▶ [Provided data]:
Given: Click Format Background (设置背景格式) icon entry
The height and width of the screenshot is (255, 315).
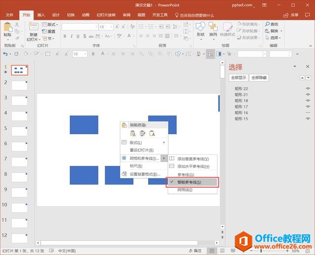Looking at the screenshot, I should (125, 174).
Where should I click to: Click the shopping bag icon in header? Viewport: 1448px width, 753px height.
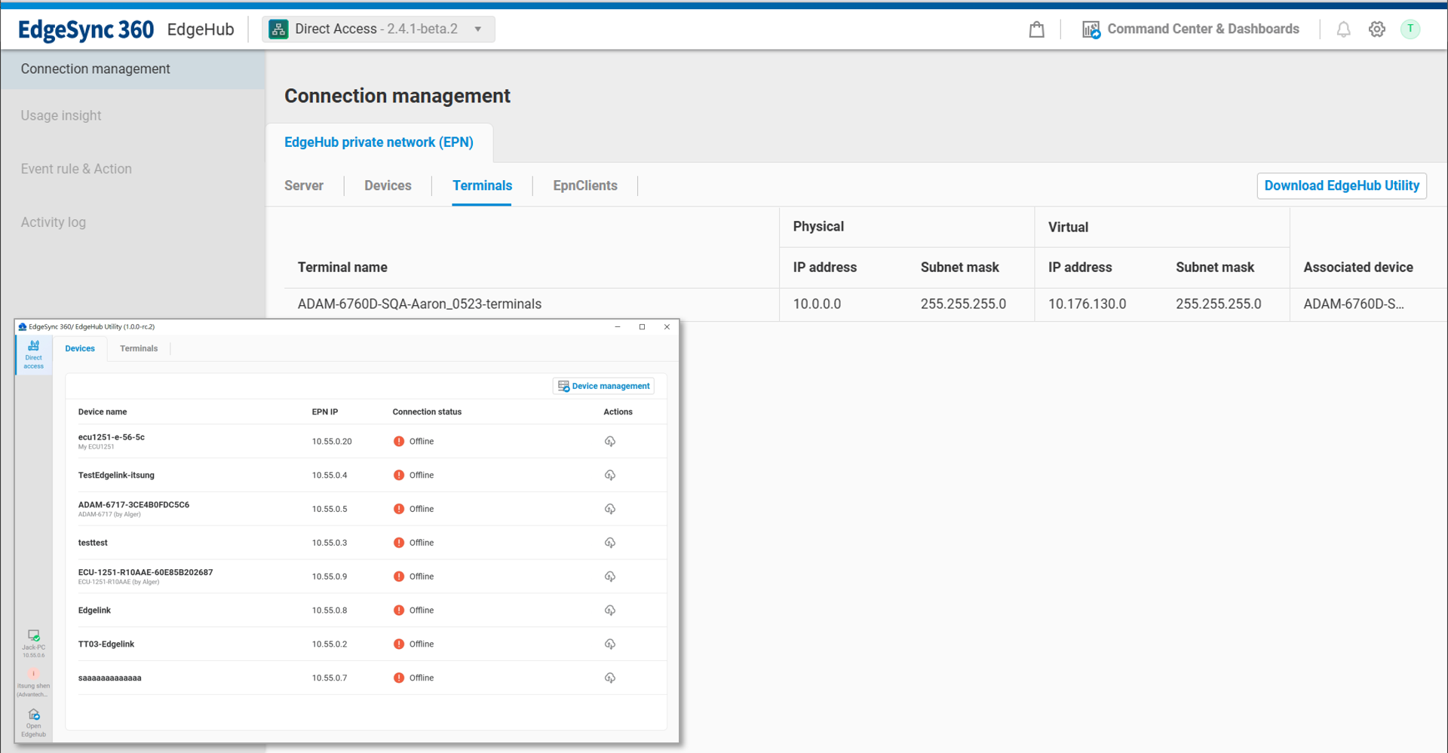[1036, 29]
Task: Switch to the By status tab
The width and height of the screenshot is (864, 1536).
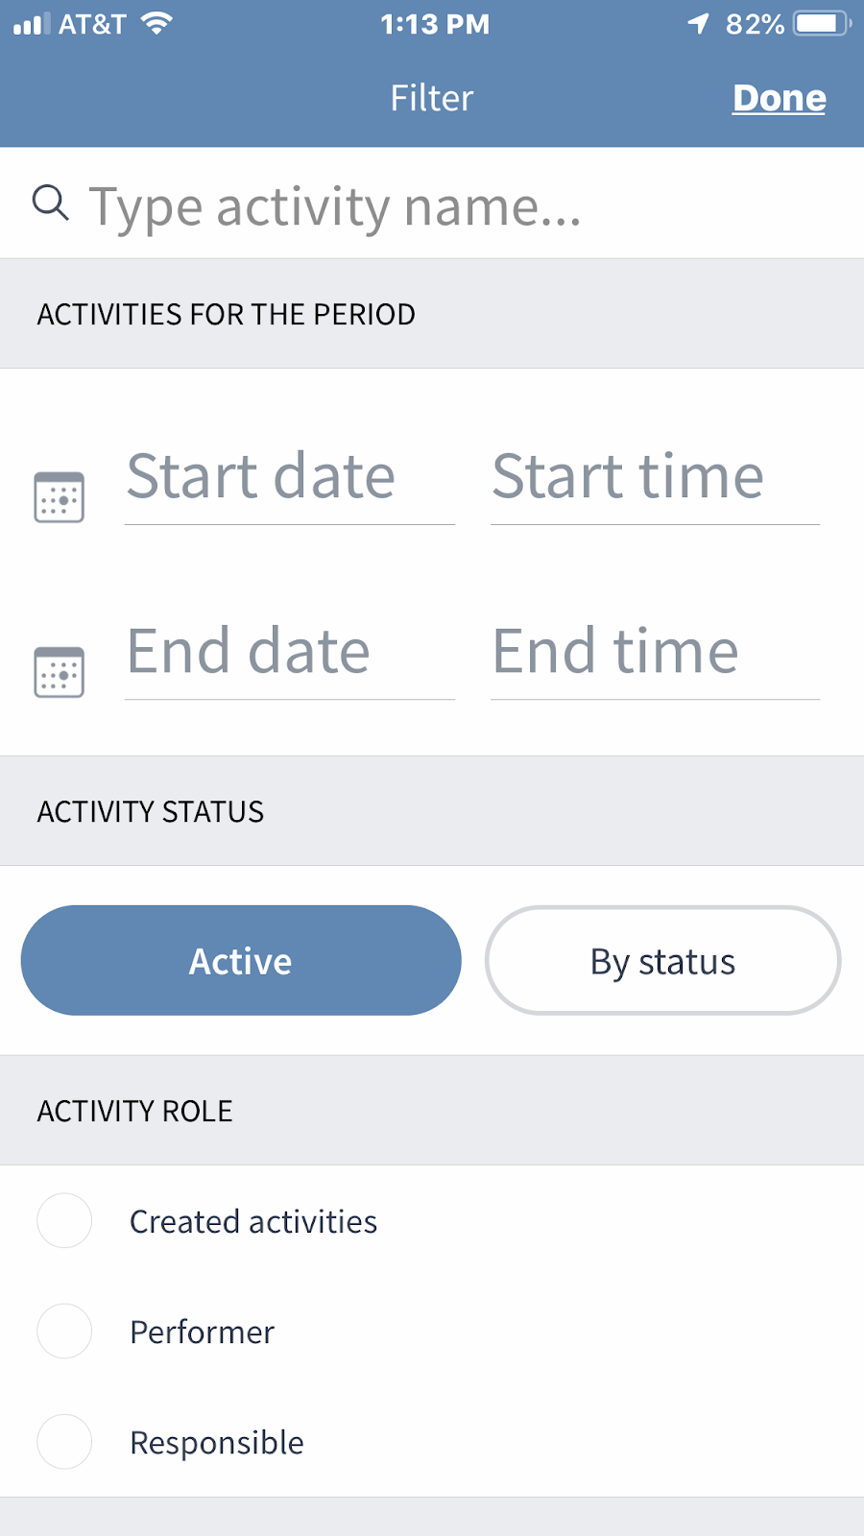Action: (662, 960)
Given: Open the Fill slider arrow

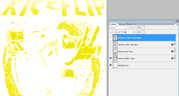Looking at the screenshot, I should click(x=144, y=32).
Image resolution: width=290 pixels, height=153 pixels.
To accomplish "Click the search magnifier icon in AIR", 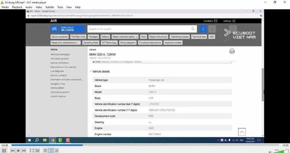I will (x=194, y=29).
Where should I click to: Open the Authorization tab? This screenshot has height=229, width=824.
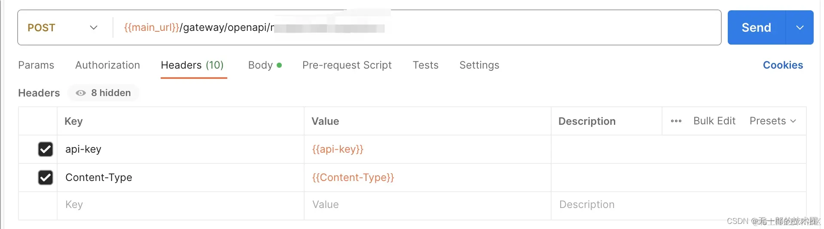[x=107, y=65]
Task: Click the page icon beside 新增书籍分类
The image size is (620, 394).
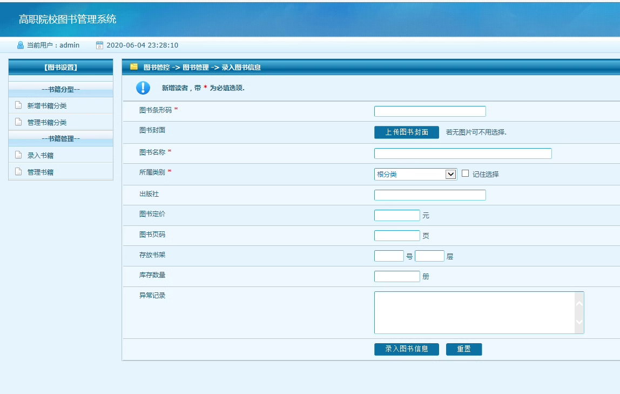Action: (x=18, y=105)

▶ [Stated task]:
Rewrite the listing from its first line through the line containing "Action: (662, 960)", inclusive, changing "shopping bag" to "shopping cart" and leaving everything else the same. Leave the pictures out of your answer.

▶ [Task answer]:
Given: Click Format Background (设置背景格式) icon entry
The height and width of the screenshot is (255, 315).
Looking at the screenshot, I should (125, 174).
Where should I click to: Click the shopping cart icon in header? Viewport: 1448px width, 753px height.
[1036, 29]
Task: Switch to the By status tab
The width and height of the screenshot is (864, 1536).
Action: (662, 960)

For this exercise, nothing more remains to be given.